In relatively violent-crime-free Japan, there was a shocking case this year where a woman in Zushi, Kanagawa Prefecture was stalked and murdered by an ex-boyfriend, who then killed himself. That’s tragic enough on its own, but new information has come to light that it may have been the police themselves who enabled the ex to track her down.
In June, 40-year-old Tokyo resident Eto Ozutsumi went to the apartment of 33-year-old Rie Miyoshi, a woman he had dated some years previously, and stabbed her to death before killing himself. This came after months of stalking, during which he repeatedly emailed her messages like “I am definitely going to kill you.”
According to the police, four years previously the woman had married another man and moved to Zushi. With a new address and married name, she hoped that Ozutsumi would not be able to find her.

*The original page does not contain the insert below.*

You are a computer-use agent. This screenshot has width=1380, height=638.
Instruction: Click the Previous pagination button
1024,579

He still had her email address, though, and continued to send her threatening mails. Last year, she went to the police and he was arrested on suspicion of criminal threatening. The arresting officer read out the warrant, which is required by law, but also included the name and part of the address of the person bringing the charges, giving Ozutsumi the name and general location of his ex.

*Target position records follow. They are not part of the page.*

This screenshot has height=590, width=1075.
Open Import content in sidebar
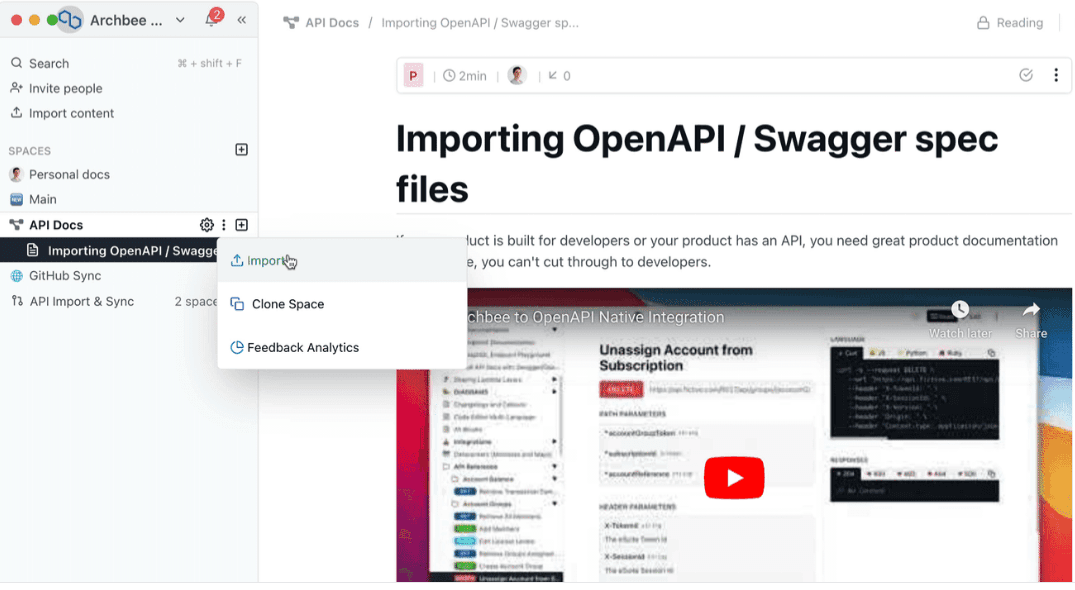71,113
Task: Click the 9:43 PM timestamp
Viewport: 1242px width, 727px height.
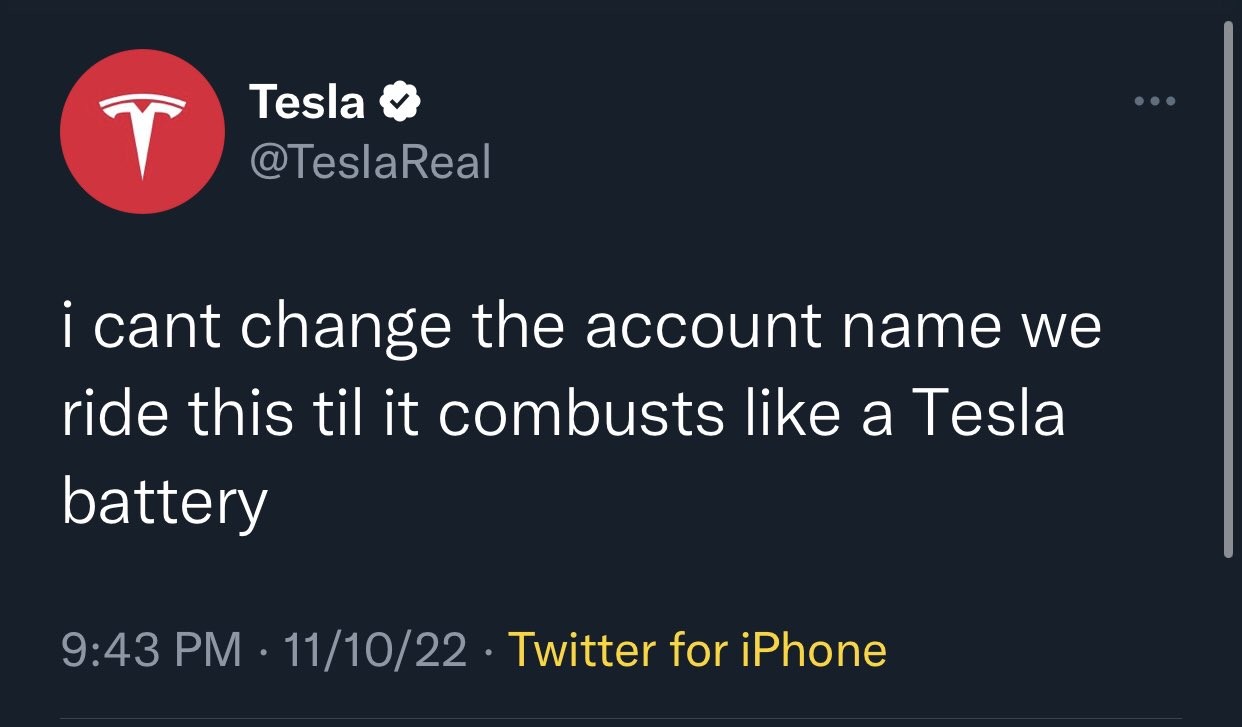Action: coord(151,650)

He ended up receiving a suspended sentence and was released. Evidence suggests he soon began searching for Miyoshi’s exact location using internet message boards, posing as an old friend or someone searching for her husband. With her new name and part of the address as a starting point, it appears he was eventually successful.

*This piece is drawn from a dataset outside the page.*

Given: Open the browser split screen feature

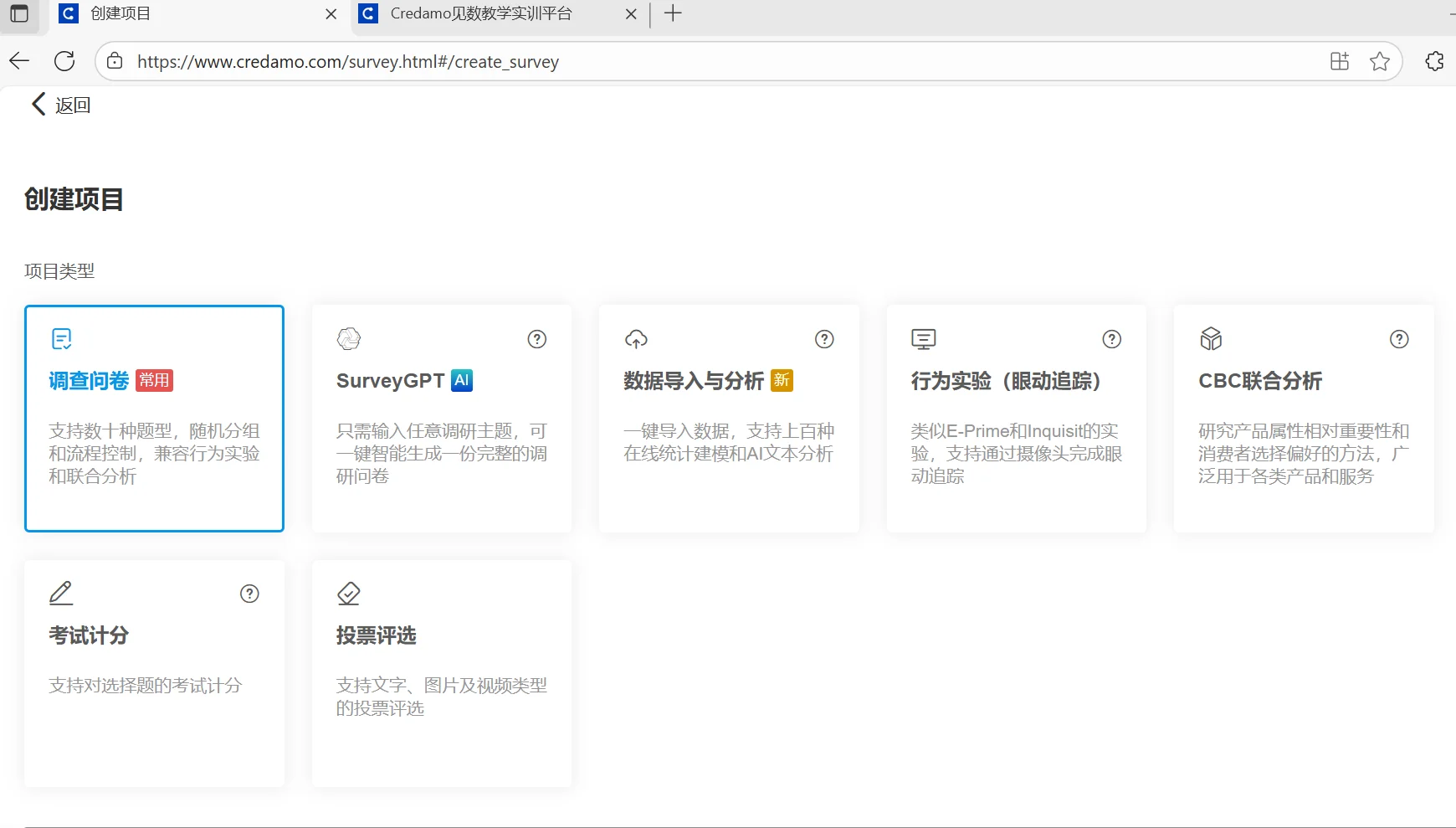Looking at the screenshot, I should (x=1340, y=60).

Police are currently investigating whether it was in fact the reading of the arrest warrant that supplied the suspect with this information. A representative of the police station said, “Moving forward, there should be procedures that protect the anonymity of the plaintiff.”
Akiko Kobayakawa, the head of a victims’ rights NPO that Miyoshi consulted before her death, reported that Miyoshi was concerned about the fact that the police had given her married name to Ozutsumi. By giving out that information, the police made her feel very unsafe and made it possible for her stalker to find her, said Kobayakawa. “It’s terrible that this sort of thing can happen.”